>>>
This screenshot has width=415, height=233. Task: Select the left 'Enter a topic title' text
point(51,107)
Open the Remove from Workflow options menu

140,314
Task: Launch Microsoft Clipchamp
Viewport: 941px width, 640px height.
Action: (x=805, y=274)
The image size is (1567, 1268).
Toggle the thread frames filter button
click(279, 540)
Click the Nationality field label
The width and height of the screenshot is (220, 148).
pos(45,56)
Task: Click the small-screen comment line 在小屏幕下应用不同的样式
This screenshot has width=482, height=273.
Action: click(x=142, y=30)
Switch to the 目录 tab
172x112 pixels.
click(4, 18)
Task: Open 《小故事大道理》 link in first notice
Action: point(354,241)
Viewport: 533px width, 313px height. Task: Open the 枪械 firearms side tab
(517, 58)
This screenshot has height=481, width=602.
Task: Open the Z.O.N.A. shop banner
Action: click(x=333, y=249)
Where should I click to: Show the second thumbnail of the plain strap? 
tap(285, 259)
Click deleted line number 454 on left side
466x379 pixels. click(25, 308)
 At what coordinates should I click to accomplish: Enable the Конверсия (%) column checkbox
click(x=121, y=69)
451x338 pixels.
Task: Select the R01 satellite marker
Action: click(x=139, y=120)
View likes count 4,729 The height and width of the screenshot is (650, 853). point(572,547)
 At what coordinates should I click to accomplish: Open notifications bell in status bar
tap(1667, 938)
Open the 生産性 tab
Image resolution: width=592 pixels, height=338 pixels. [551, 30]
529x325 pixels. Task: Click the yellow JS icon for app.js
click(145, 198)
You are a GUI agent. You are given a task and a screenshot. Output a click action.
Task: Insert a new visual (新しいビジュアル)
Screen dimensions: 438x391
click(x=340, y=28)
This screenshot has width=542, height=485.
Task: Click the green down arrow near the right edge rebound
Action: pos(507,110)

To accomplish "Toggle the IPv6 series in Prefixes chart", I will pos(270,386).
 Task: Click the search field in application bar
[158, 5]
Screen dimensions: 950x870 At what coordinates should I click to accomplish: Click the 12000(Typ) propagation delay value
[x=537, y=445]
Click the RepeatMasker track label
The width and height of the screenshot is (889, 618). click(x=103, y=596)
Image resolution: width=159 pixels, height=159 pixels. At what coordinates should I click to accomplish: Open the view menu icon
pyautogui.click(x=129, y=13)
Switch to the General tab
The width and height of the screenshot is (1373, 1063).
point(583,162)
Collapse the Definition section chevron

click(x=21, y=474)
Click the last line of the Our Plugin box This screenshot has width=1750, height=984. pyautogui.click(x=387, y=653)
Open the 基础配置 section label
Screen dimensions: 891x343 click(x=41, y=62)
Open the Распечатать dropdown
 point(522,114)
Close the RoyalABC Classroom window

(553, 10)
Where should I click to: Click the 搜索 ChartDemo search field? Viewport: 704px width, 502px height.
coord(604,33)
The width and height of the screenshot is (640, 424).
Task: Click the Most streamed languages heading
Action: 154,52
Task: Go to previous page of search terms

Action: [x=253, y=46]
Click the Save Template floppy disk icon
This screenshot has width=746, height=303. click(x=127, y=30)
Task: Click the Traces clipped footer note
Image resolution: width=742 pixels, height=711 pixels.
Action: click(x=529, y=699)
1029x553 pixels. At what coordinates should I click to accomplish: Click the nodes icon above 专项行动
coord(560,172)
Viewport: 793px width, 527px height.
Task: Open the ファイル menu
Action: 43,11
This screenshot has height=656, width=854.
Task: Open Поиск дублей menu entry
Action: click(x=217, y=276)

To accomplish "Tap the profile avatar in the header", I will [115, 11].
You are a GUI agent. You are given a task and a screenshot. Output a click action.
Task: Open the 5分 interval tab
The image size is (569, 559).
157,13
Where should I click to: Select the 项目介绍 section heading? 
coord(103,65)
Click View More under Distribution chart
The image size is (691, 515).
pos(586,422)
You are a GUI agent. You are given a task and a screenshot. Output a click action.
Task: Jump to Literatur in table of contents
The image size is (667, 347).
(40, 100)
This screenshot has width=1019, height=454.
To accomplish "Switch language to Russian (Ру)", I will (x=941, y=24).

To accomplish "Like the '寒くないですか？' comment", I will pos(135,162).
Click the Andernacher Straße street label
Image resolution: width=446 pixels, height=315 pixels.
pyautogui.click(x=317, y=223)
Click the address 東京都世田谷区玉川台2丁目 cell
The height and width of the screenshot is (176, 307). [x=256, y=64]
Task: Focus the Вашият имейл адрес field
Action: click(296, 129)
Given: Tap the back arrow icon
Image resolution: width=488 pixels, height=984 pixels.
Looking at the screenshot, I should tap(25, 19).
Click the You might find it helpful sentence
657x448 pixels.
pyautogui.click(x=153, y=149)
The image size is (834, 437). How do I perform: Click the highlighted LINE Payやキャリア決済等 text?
<<<
**PROBLEM REQUIREMENTS**
Given the listing above, print all of it word for word.

**TASK OUTPUT**
This screenshot has width=415, height=233. Task: Select the left 'Enter a topic title' text
point(51,107)
Open the Remove from Workflow options menu

140,314
Task: Launch Microsoft Clipchamp
Viewport: 941px width, 640px height.
Action: (x=805, y=274)
The image size is (1567, 1268).
Toggle the thread frames filter button
click(279, 540)
Click the Nationality field label
The width and height of the screenshot is (220, 148).
pos(45,56)
Task: Click the small-screen comment line 在小屏幕下应用不同的样式
This screenshot has width=482, height=273.
Action: click(x=142, y=30)
Switch to the 目录 tab
172x112 pixels.
click(4, 18)
Task: Open 《小故事大道理》 link in first notice
Action: point(354,241)
Viewport: 533px width, 313px height. Task: Open the 枪械 firearms side tab
(517, 58)
This screenshot has height=481, width=602.
Task: Open the Z.O.N.A. shop banner
Action: click(x=333, y=249)
Where should I click to: Show the second thumbnail of the plain strap? 
tap(285, 259)
Click deleted line number 454 on left side
466x379 pixels. click(25, 308)
 At what coordinates should I click to accomplish: Enable the Конверсия (%) column checkbox
click(x=121, y=69)
451x338 pixels.
Task: Select the R01 satellite marker
Action: click(x=139, y=120)
View likes count 4,729 The height and width of the screenshot is (650, 853). point(572,547)
 At what coordinates should I click to accomplish: Open notifications bell in status bar
tap(1667, 938)
Open the 生産性 tab
Image resolution: width=592 pixels, height=338 pixels. [551, 30]
529x325 pixels. Task: Click the yellow JS icon for app.js
click(145, 198)
You are a GUI agent. You are given a task and a screenshot. Output a click action.
Task: Insert a new visual (新しいビジュアル)
Screen dimensions: 438x391
click(x=340, y=28)
This screenshot has width=542, height=485.
Task: Click the green down arrow near the right edge rebound
Action: pos(507,110)

To accomplish "Toggle the IPv6 series in Prefixes chart", I will pos(270,386).
 Task: Click the search field in application bar
[158, 5]
Screen dimensions: 950x870 At what coordinates should I click to accomplish: Click the 12000(Typ) propagation delay value
[x=537, y=445]
Click the RepeatMasker track label
The width and height of the screenshot is (889, 618). click(x=103, y=596)
Image resolution: width=159 pixels, height=159 pixels. At what coordinates should I click to accomplish: Open the view menu icon
pyautogui.click(x=129, y=13)
Switch to the General tab
The width and height of the screenshot is (1373, 1063).
point(583,162)
Collapse the Definition section chevron

click(x=21, y=474)
Click the last line of the Our Plugin box This screenshot has width=1750, height=984. pyautogui.click(x=387, y=653)
Open the 基础配置 section label
Screen dimensions: 891x343 click(x=41, y=62)
Open the Распечатать dropdown
 point(522,114)
Close the RoyalABC Classroom window

(553, 10)
Where should I click to: Click the 搜索 ChartDemo search field? Viewport: 704px width, 502px height.
coord(604,33)
The width and height of the screenshot is (640, 424).
Task: Click the Most streamed languages heading
Action: 154,52
Task: Go to previous page of search terms

Action: [x=253, y=46]
Click the Save Template floppy disk icon
This screenshot has width=746, height=303. click(x=127, y=30)
Task: Click the Traces clipped footer note
Image resolution: width=742 pixels, height=711 pixels.
Action: click(x=529, y=699)
1029x553 pixels. At what coordinates should I click to accomplish: Click the nodes icon above 专项行动
coord(560,172)
Viewport: 793px width, 527px height.
Task: Open the ファイル menu
Action: 43,11
This screenshot has height=656, width=854.
Task: Open Поиск дублей menu entry
Action: click(x=217, y=276)

To accomplish "Tap the profile avatar in the header", I will [115, 11].
You are a GUI agent. You are given a task and a screenshot. Output a click action.
Task: Open the 5分 interval tab
The image size is (569, 559).
157,13
Where should I click to: Select the 项目介绍 section heading? 
coord(103,65)
Click View More under Distribution chart
The image size is (691, 515).
pos(586,422)
You are a GUI agent. You are given a task and a screenshot. Output a click action.
Task: Jump to Literatur in table of contents
The image size is (667, 347).
(40, 100)
This screenshot has width=1019, height=454.
To accomplish "Switch language to Russian (Ру)", I will (x=941, y=24).

To accomplish "Like the '寒くないですか？' comment", I will pos(135,162).
Click the Andernacher Straße street label
Image resolution: width=446 pixels, height=315 pixels.
pyautogui.click(x=317, y=223)
Click the address 東京都世田谷区玉川台2丁目 cell
The height and width of the screenshot is (176, 307). [x=256, y=64]
Task: Focus the Вашият имейл адрес field
Action: click(296, 129)
Given: Tap the back arrow icon
Image resolution: width=488 pixels, height=984 pixels.
Looking at the screenshot, I should tap(25, 19).
Click the You might find it helpful sentence
657x448 pixels.
pyautogui.click(x=153, y=149)
The image size is (834, 437). How do I perform: Click the highlighted LINE Payやキャリア決済等 text?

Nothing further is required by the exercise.